The computer program DNAMAN (version 5.2.10, Lynnon BioSoft, Canada) was used for sequence alignment and comparisons. The BLAST algorithm was used to search the NCBI GenBank database (https://blast.ncbi.nlm.nih.gov, last access: 23 January 2020) for homologous sequences.
2.5 Statistical analyses
Hardy–Weinberg equilibrium (HWE) for the SCD genotypes was analysed using an online chi-square calculator (http://www.husdyr.kvl.dk/htm/kc/popgen/genetik/applets/kitest.htm, last access: 2 April 2020). Other statistical analyses were carried out using IBM SPSS version 22 (IBM, NY, USA). Associations between variation in SCD and variation in gross milk traits and milk FA traits were tested using general linear mixed-effects models (GLMMs).

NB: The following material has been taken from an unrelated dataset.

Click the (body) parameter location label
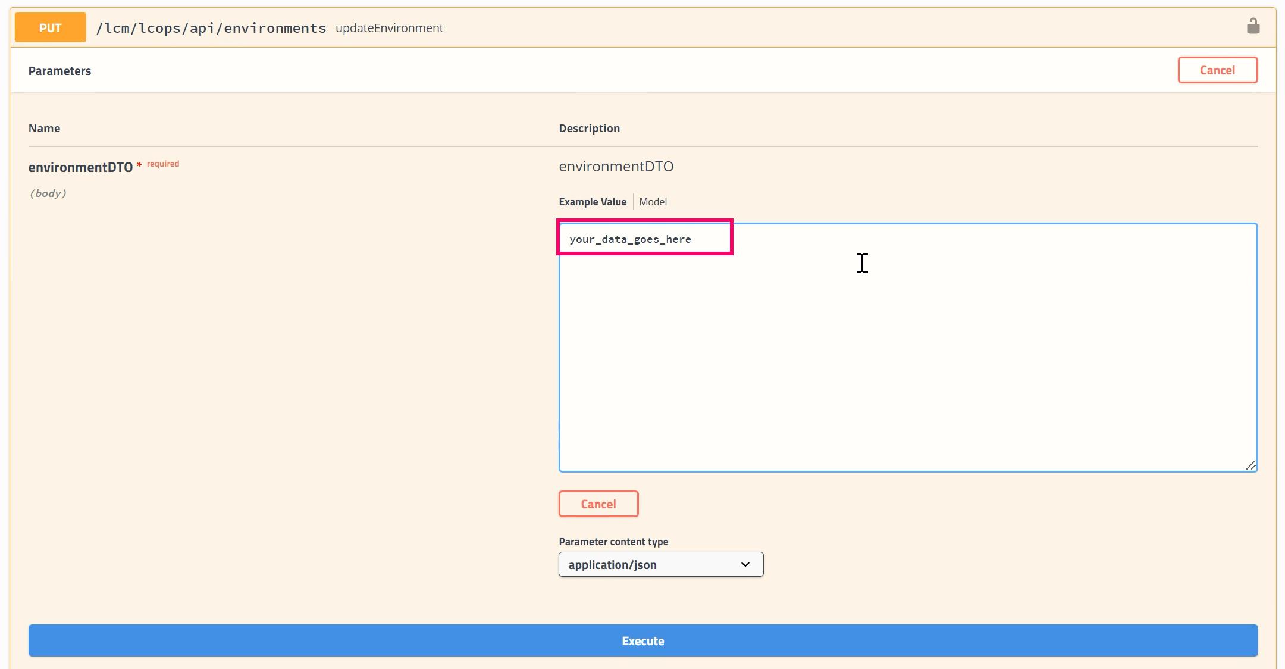 pyautogui.click(x=48, y=193)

Single-variant presence/absence models (fixed effects: DIM, age and herd) were used to ascertain which variants should be analysed in subsequent multi-variant models. The multi-variant models included any variant that had a variant – gross milk trait or variant – FA trait association in the single-variant presence/absence analysis with a P value of less than 0.200 (and thus were potentially affecting the trait). The multi-variant models were again corrected for the fixed effects of (DIM, age and herd) and with other variants fitted as random effects.

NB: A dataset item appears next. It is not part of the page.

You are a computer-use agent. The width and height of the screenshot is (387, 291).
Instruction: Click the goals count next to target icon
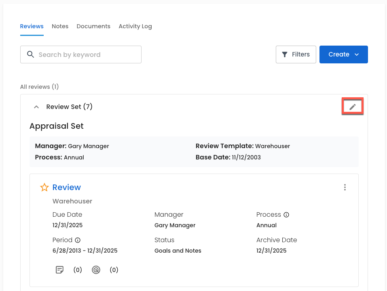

A GLMM (fixed effect: genotype, DIM, age and herd) and multiple pair-wise comparisons with Bonferroni corrections were used to ascertain the effect of the different genotypes with a frequency greater than 5 % (thus insuring adequate sample size), on gross milk production traits (milk yield, fat percentage and protein percentage). Next, a GLMM (fixed effect: genotype, DIM, age and herd) and multiple pair-wise comparisons with Bonferroni corrections were used to ascertain the effect of genotypes on milk FA component levels.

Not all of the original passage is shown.